0

I search for game "Mass Effect 2"

http://localhost:8085/solr/select/?defType=edismax&qf=title&q=Mass+Effect+2&mm=1

Besides of "Mass Effect 2" and "The Showdown Effect" it finds things like "Borderlands 2", "Prototype 2" and other games having "2" in their name. So I want to exclude documents which matched only by "2".

title field is defined as:

<field name="title" type="text" indexed="true" stored="true" multiValued="false" />
Ivan Virabyan
  • 1,666
  • 2
  • 19
  • 25

2 Answers2

1

It's not an exact answer, but an easy one that could be ok for your case. You can use the minimum should match parameter and the edismax query parser, so if there's a number in your query you can increase the number and use 2 for example.
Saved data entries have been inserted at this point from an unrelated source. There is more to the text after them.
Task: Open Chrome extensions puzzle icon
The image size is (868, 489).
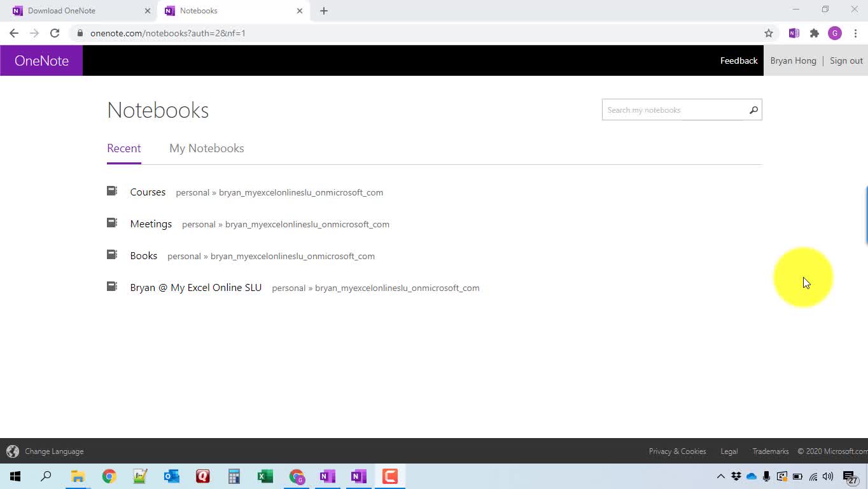Action: 814,33
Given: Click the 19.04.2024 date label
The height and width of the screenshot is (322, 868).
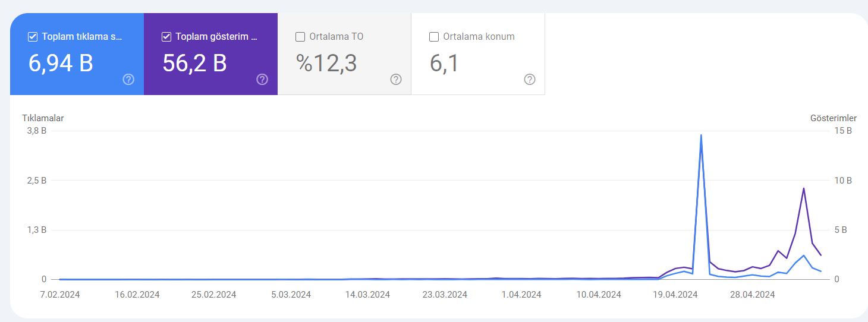Looking at the screenshot, I should tap(675, 295).
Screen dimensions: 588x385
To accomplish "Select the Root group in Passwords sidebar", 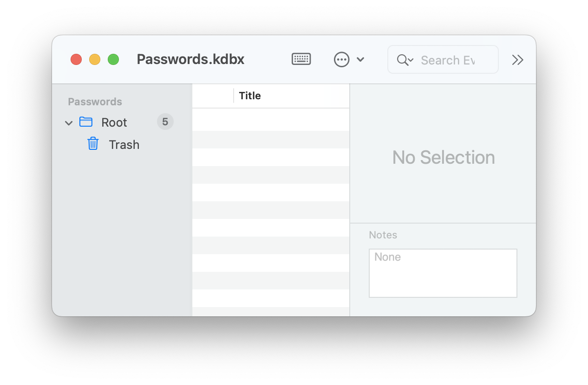I will [x=113, y=122].
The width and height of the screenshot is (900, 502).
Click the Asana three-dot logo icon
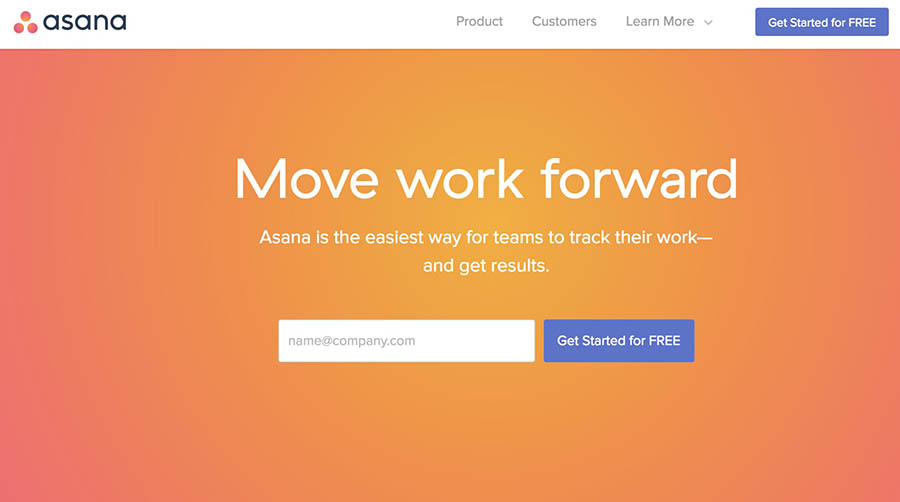26,22
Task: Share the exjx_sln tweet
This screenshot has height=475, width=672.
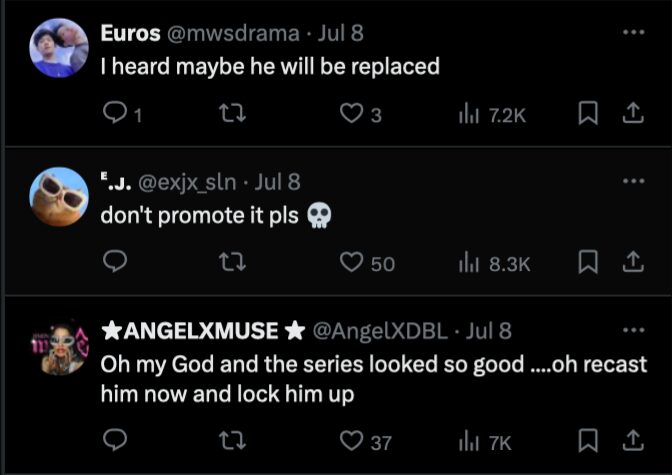Action: (632, 263)
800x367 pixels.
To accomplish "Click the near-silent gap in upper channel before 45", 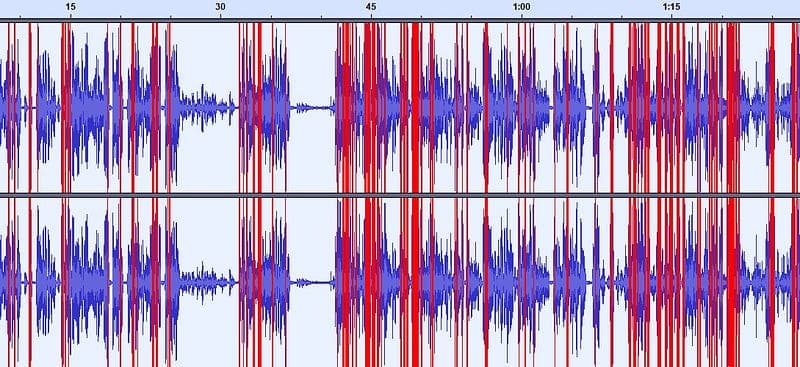I will [x=312, y=108].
http://wiki.apache.org/solr/DisMaxQParserPlugin#mm_.28Minimum_.27Should.27_Match.29

Taking in account that rather than excluding only-numbers, the use case can be told as "use an argument just for boosting", you can rewrite the query and use a nested one for the score. as writen in: http://searchhub.org/2009/03/31/nested-queries-in-solr your query could be writen

 text:Mass Effect OR query:"{!dismax mm=2 }Mass effect 2"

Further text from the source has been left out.